Exercise brief:
Count the lines below that contain the string "link", treating uppercase and lowercase as different, and reply with the number alone.
>> Begin Given records
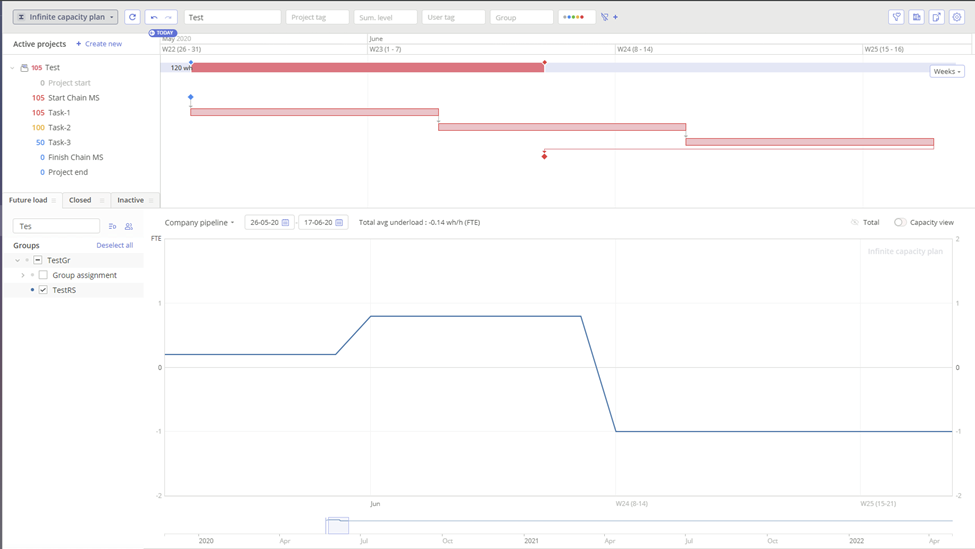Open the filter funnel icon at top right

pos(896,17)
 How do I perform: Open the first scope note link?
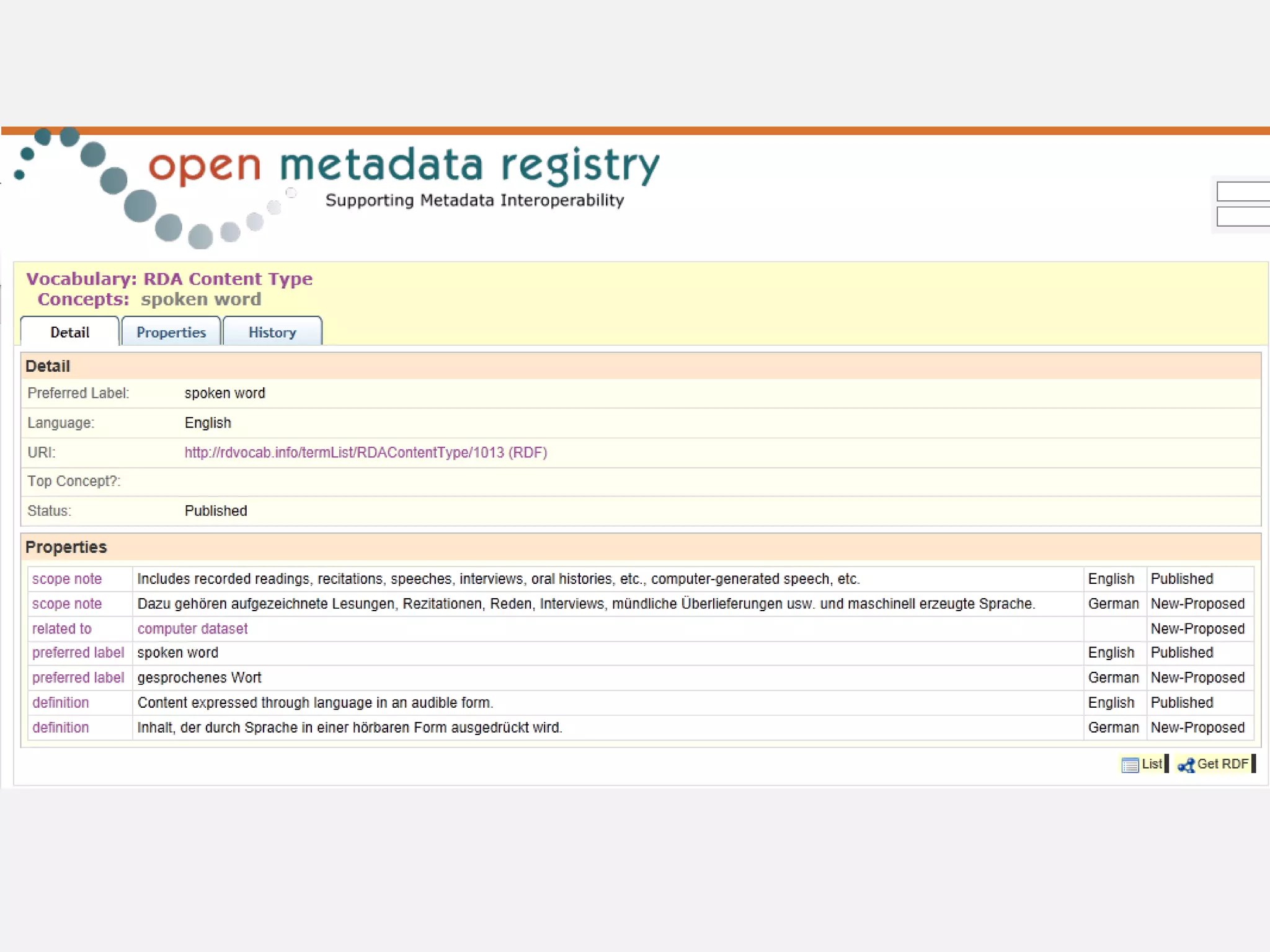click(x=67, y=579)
>> End Given records
>> Begin Given records
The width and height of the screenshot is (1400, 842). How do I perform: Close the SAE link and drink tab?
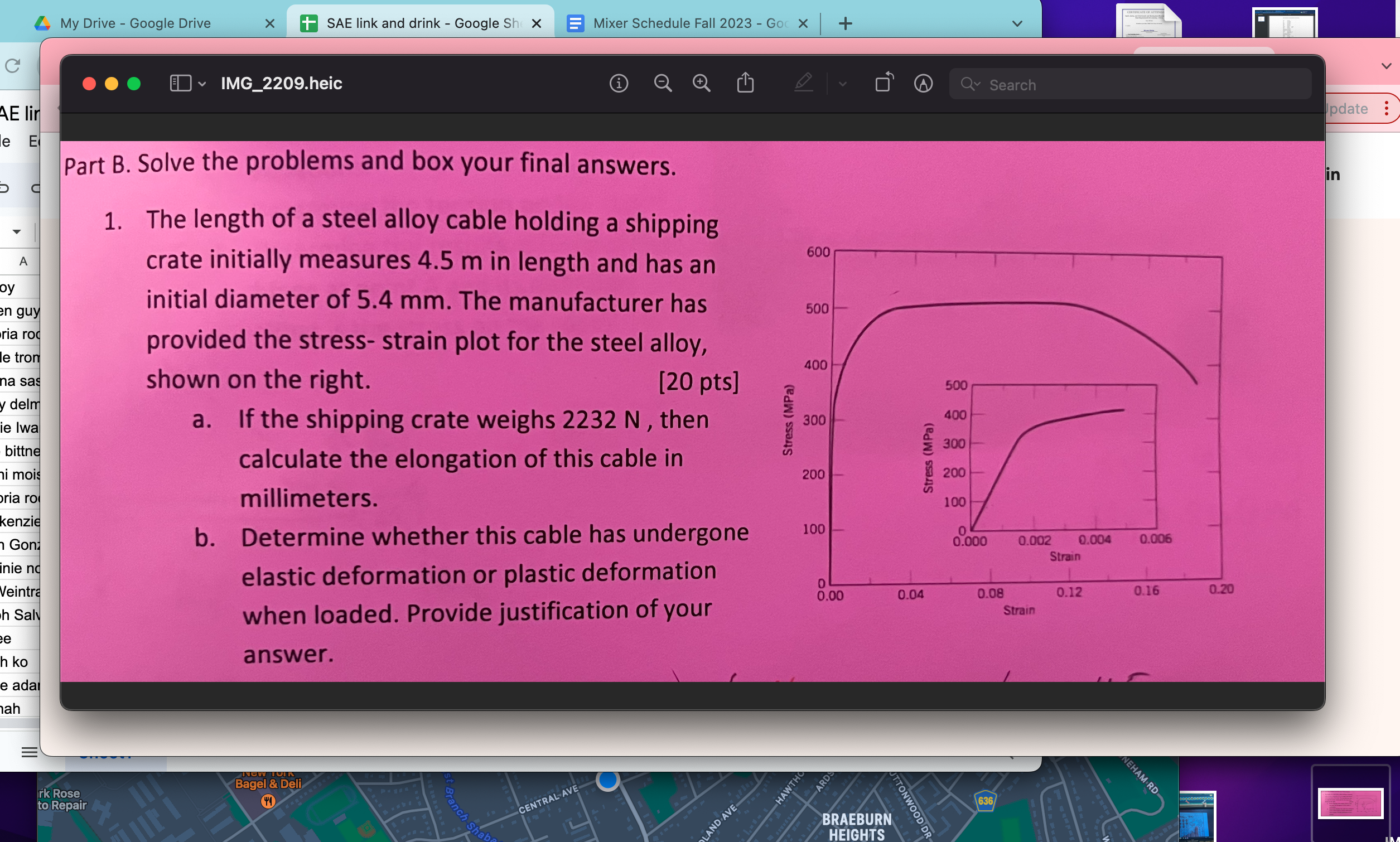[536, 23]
>> End Given records
Result for this exercise:
2